Kulağımda kulaklığım, en sevdiğim Yeşilçam parçalarından biri çalarken bedenim ritme göre salınıyor, gözlerim bir açılıp bir de kapanıyordu. Islık çalarak parmaklarımı şıklattım, kendi etrafımda döndüm. 'Senden Başka' şarkısını bir acayip severdim.

Okulun önüne geldiğimde şarkımın sesini kısıp bahçeden içeri geçtim. Saniyelik turnikede oyalanırken güvenlik görevlisinin halini hatırını sormuştum. Görevlimiz çok kibar, atmış yaşında Hüseyin Bey'di. Gençlik senelerinden beri lüks taksicilik yapmış, orada müşterilere aşırı kibar olması karakterine oturmuş ve artık herkese öyle kibar davranıyor olmuştu. Bizim gibi zırtapozlara bile... Gülerek okul binasından içeri girdim, öğretmenler odasına çantamla kabanımı bıraktım. Masadaki yerime otururken sınıf defterine bakıyordum.

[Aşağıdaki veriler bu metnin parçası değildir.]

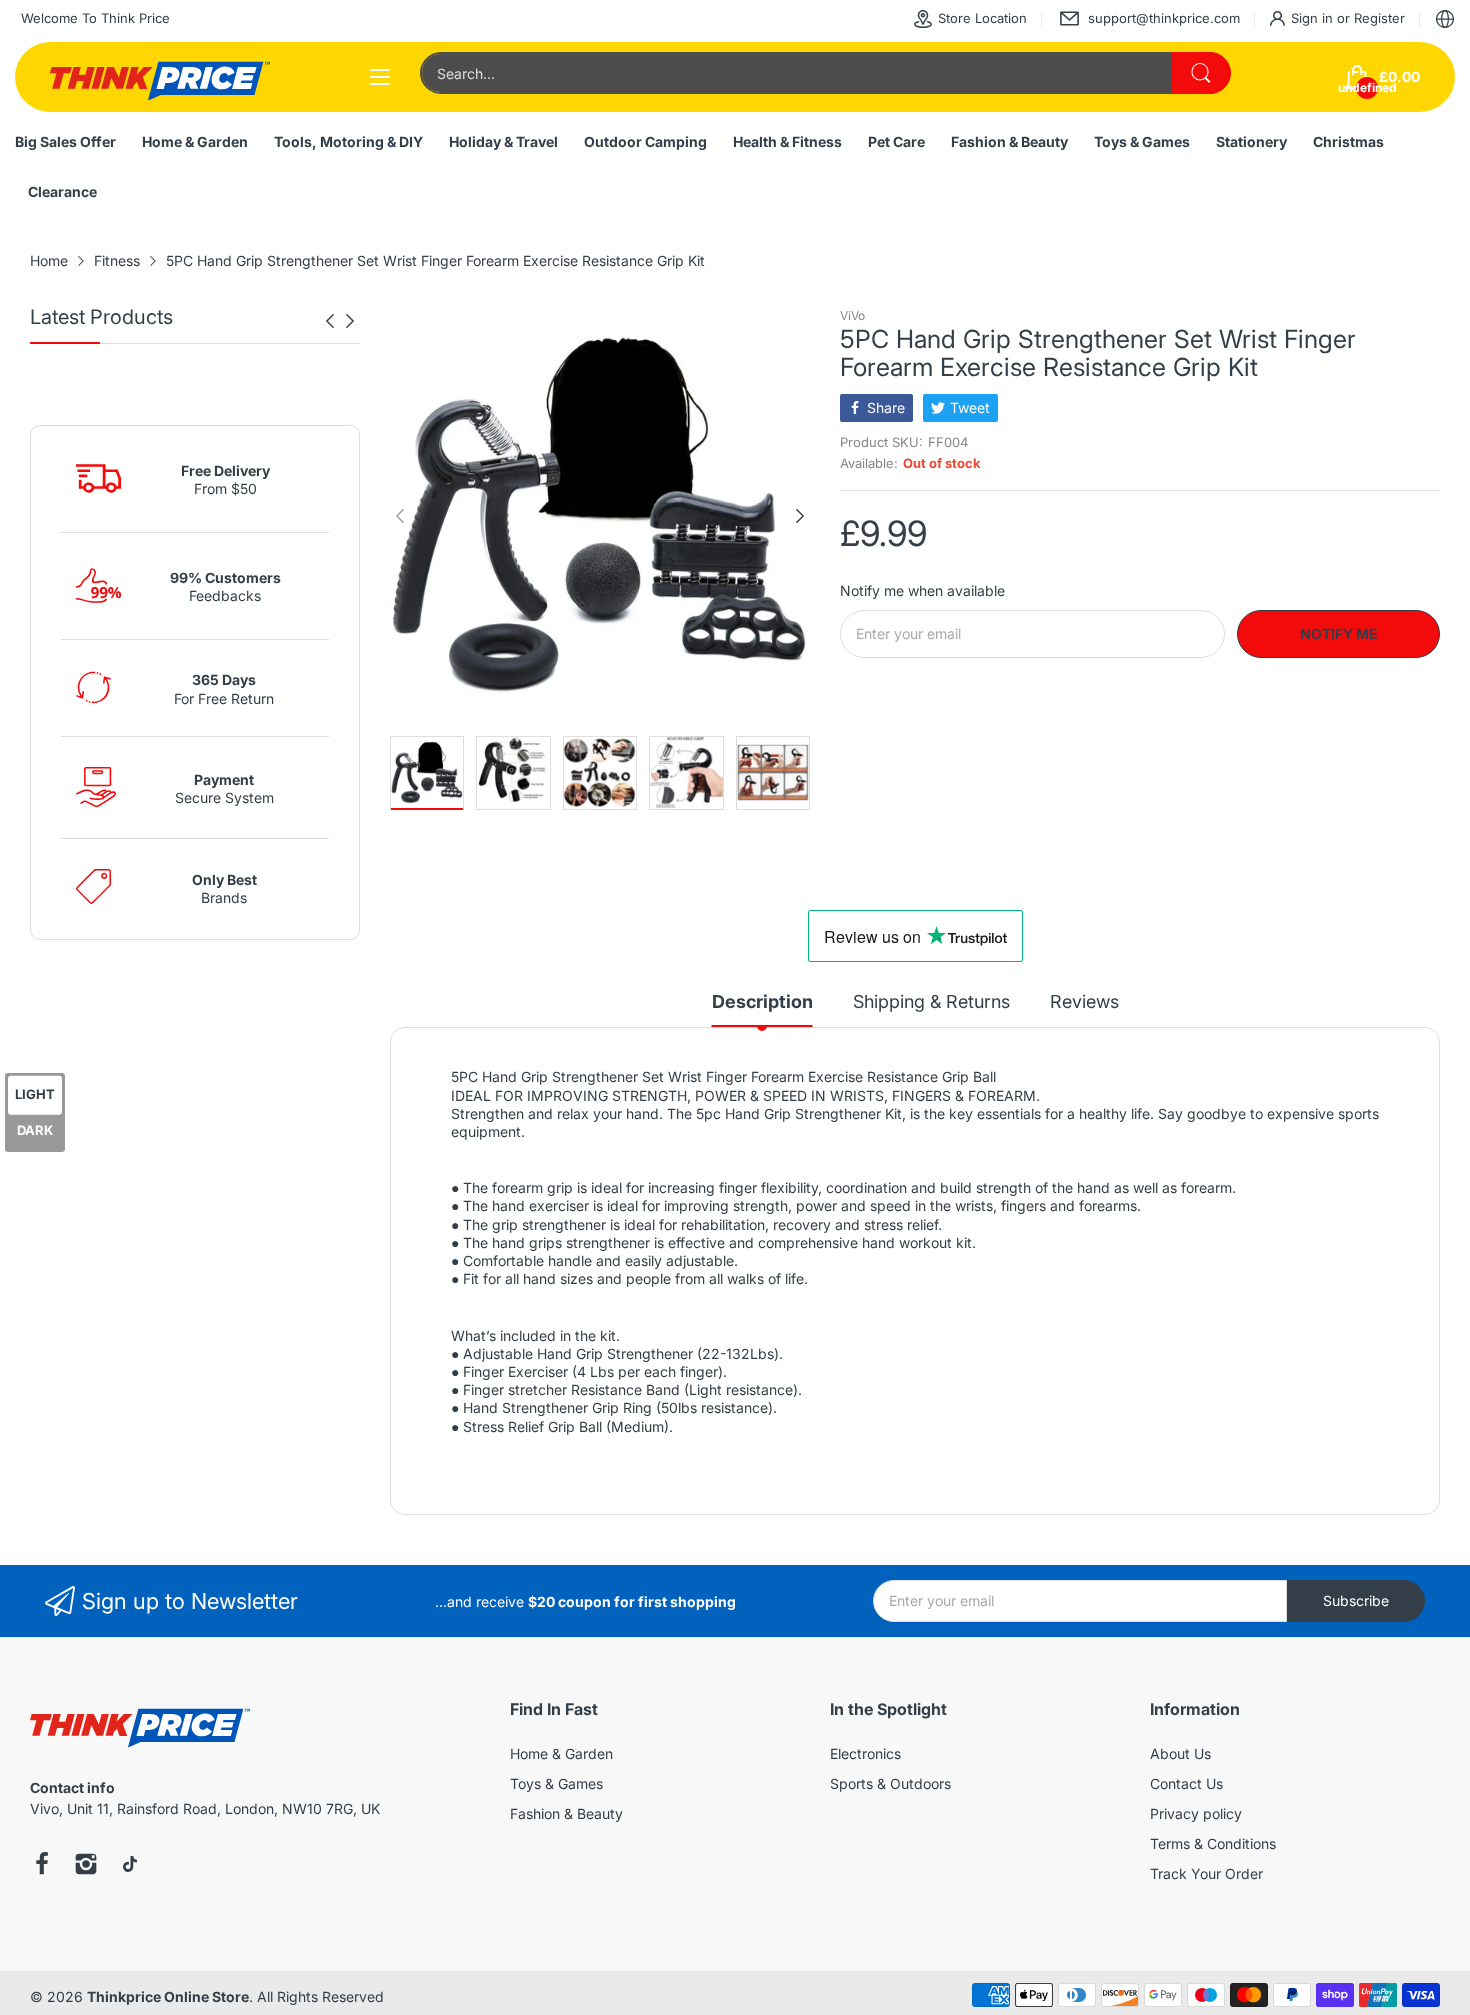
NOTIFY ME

İlçenin düz lisesinde 12/F'nin yeni atanabilmiş sınıf öğretmeniydim, asıl branşım kimyaydı. 24 yaşımdaydım ama okul bana alışana kadar 'öğrenci' diye bakmıştı. Lisemiz biraz serseri çocuklara kapı açtığından güvenlik son derece sıkı olur, kapıda sivil polisler devriye gezerdi. Geçen sene burada bir çocuğu şişlemişler, ondan önce de uyuşturucu dönüyormuş. Sıkıntı yok, şimdi güvenli bir yer.

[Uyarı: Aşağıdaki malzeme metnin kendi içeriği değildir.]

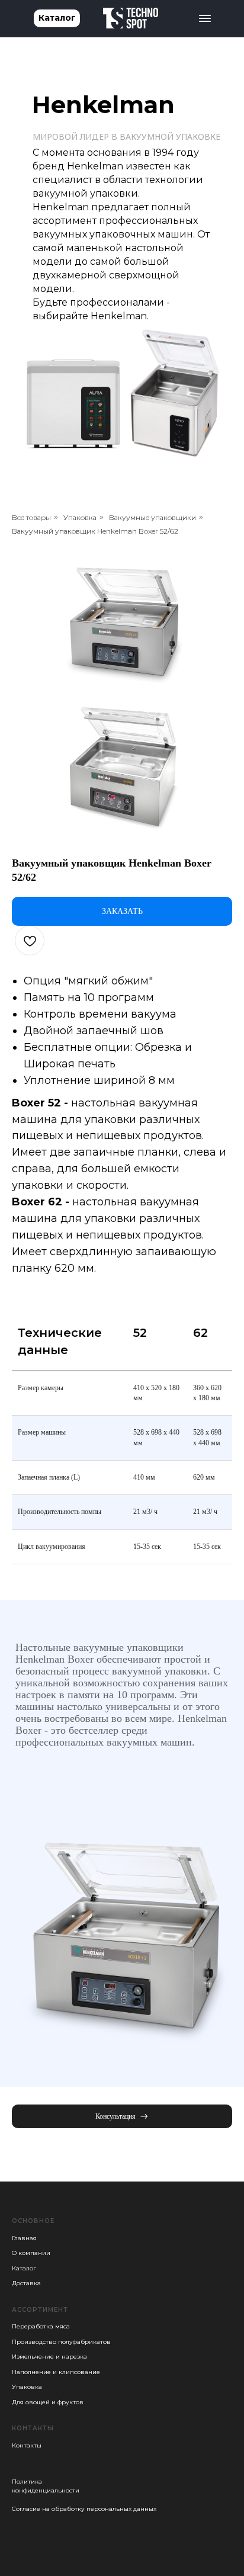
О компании (31, 2253)
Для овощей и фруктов (48, 2402)
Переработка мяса (41, 2326)
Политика (27, 2481)
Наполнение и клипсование (56, 2372)
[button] (122, 2116)
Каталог (24, 2268)
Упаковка (80, 517)
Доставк (24, 2283)
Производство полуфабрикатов (61, 2342)
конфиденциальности (45, 2490)
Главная (24, 2238)
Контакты (26, 2445)
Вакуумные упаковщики (152, 517)
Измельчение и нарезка (49, 2356)
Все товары (31, 517)
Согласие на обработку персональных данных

Öğretmenler zili çalana dek birçok meslektaşım odaya girip çıktı, selamlaştık, hafif konuştuk. Sonunda zil çaldıktan bir süre sonra defteri ve kitaplarımı alıp ayağa kalktım. Odada sadece ben kalmıştım. Biraz bekliyordum, çünkü tüm öğrencilerin sınıfa girmesi zaman alıyor. Böylelikle yok yazmaya gerek kalmıyordu.

Merdivenleri, sanki buraya dans ederek gelmiş biri gibi değil de daha sakin çıkmıştım. Sınıfa girdiğim an öğrenciler ayağa kalktı, defteri öğretmen masasına bıraktım.

"Günaydın sınıf!" Bağırışım 28 kişilik sınıfta yankılandığında tüm öğrenciler silkelenmişti. Karşılık verdiklerinde oturmalarını işaret ettim. Sert bir öğretmen değildim, ama geçen sene arkadaşını şişlemiş grubun ceza almamış öğrencileri benim sınıfımdaydı. Uyuşturucu baronunun oğlu da burada...

Okulun ilk günü bana bu şubeyi vermek için ne de çok yalvarmışlardı... En kötüsü ise Ular'dı; 22 yaşında olduğu halde belli bir amaç için sahte kimlikle hâlâ bu okuldaydı ve o grubun lideriydi. Amacının ne olduğunu kimse bilmiyor, bazen okulda aniden ortadan kayboluyor. Çıktığı görülmüyor, sadece kayboluyor. Bu da okulun altında ya da bir yerlerinde gizli geçit olduğunu gösterir değil mi?

"Hocam," diyen Ular aniden ayağa kalktı. "Sonuç olarak sizin geldiğiniz bir süre dersteyim değil mi? Çıkarsam beni yok yazmanıza gerek yok, beni derste gördünüz zaten."

Bu, dışarı çıkacağım, haberin olsun konuşması oluyor.

"Alakası yok Ular. Derste olmak dersi dinlemek ve katılmaktır. Kalkıp gidemezsin," derken masaya kıçımı dayamış, kollarımı göğsümde bağlamıştım.

Zor bir karakter, asla ikna olmuyor. Bir iki sıkıştırmada çakısını açıp gırtlarığınıza dayasa da gözlerinde hiç öfke yok. Şimdiki gibi boş gözlerle, kalkık kaşlarla bakar.

"Yazarsan yaz." Çantasını almadan sınıftan çıktığında iç çektim ve bir elimle gözlerimi kapadım.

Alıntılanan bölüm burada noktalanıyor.